In the listing below, find the line containing "Where should I" and the line containing "Task: Zoom in with the plus button", then copy exactly everything from the first through the second, except the pictures.

DATASET CONTENT>
- - -
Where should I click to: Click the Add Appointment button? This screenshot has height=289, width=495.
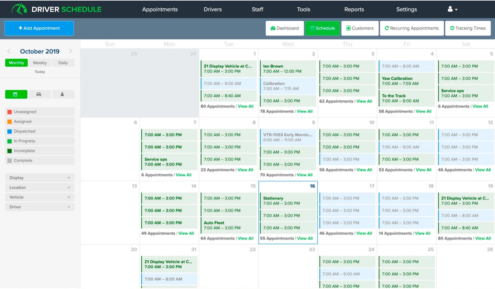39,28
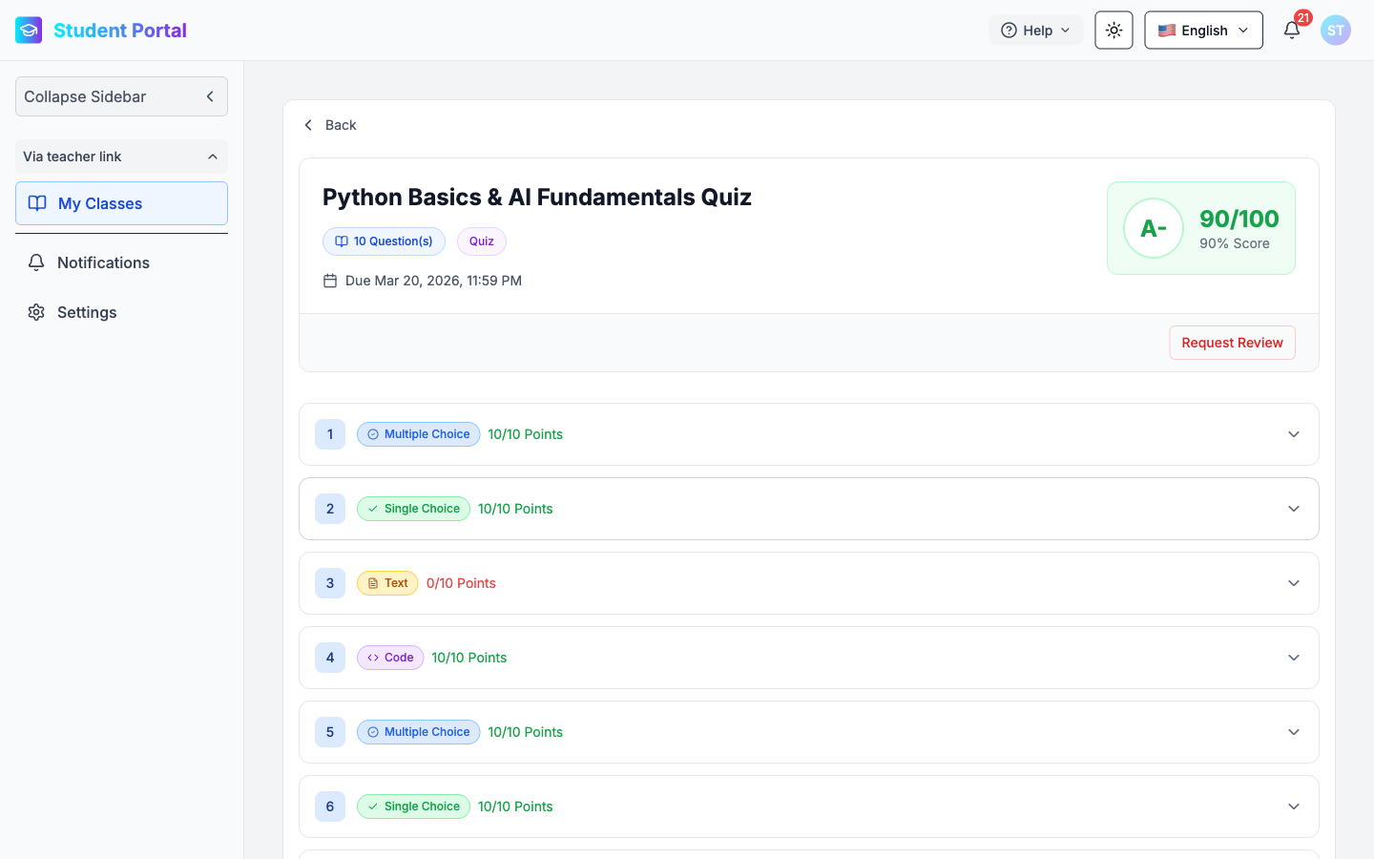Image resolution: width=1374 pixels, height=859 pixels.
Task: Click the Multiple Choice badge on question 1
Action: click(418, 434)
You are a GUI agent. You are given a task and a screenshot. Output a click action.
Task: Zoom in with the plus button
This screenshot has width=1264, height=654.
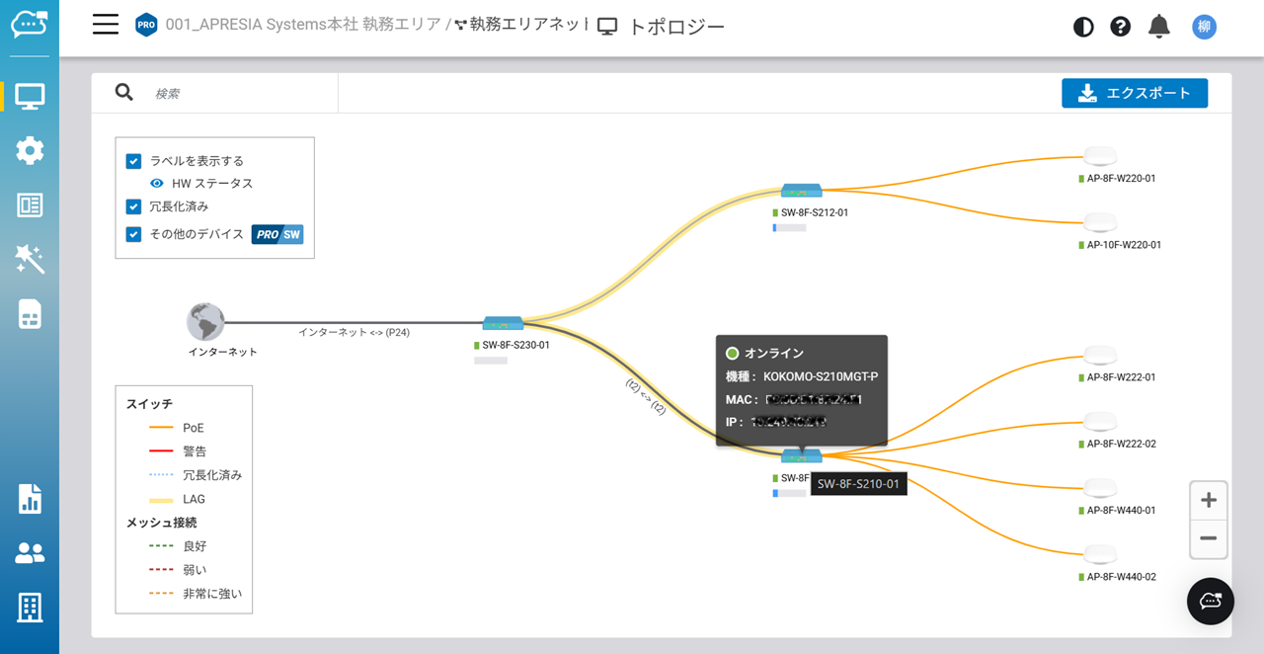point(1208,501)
- - -
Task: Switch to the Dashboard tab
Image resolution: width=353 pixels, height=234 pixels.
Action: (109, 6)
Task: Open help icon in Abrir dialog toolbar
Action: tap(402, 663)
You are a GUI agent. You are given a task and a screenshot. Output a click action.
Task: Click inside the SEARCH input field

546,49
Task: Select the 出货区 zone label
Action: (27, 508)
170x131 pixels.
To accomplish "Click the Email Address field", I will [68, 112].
- - -
EXERCISE RESPONSE>
Where should I click to: Click the Add Appointment button? This screenshot has height=289, width=495.
39,28
Image resolution: width=1374 pixels, height=859 pixels.
Task: Click the Multiple Choice badge on question 1
Action: click(418, 434)
You are a GUI agent. You are given a task and a screenshot. Output a click action.
Task: Zoom in with the plus button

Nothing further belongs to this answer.